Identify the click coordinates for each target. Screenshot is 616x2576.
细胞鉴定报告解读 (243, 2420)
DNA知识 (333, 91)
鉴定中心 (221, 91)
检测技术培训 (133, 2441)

==*==

TASK BRIEF: Please retype all of the records, keeping each line exactly as it is.

EXERCISE RESULT:
Identify the click coordinates for each target. Screenshot is 616x2576.
细胞鉴定报告解读 (243, 2420)
DNA知识 (333, 91)
鉴定中心 (221, 91)
检测技术培训 (133, 2441)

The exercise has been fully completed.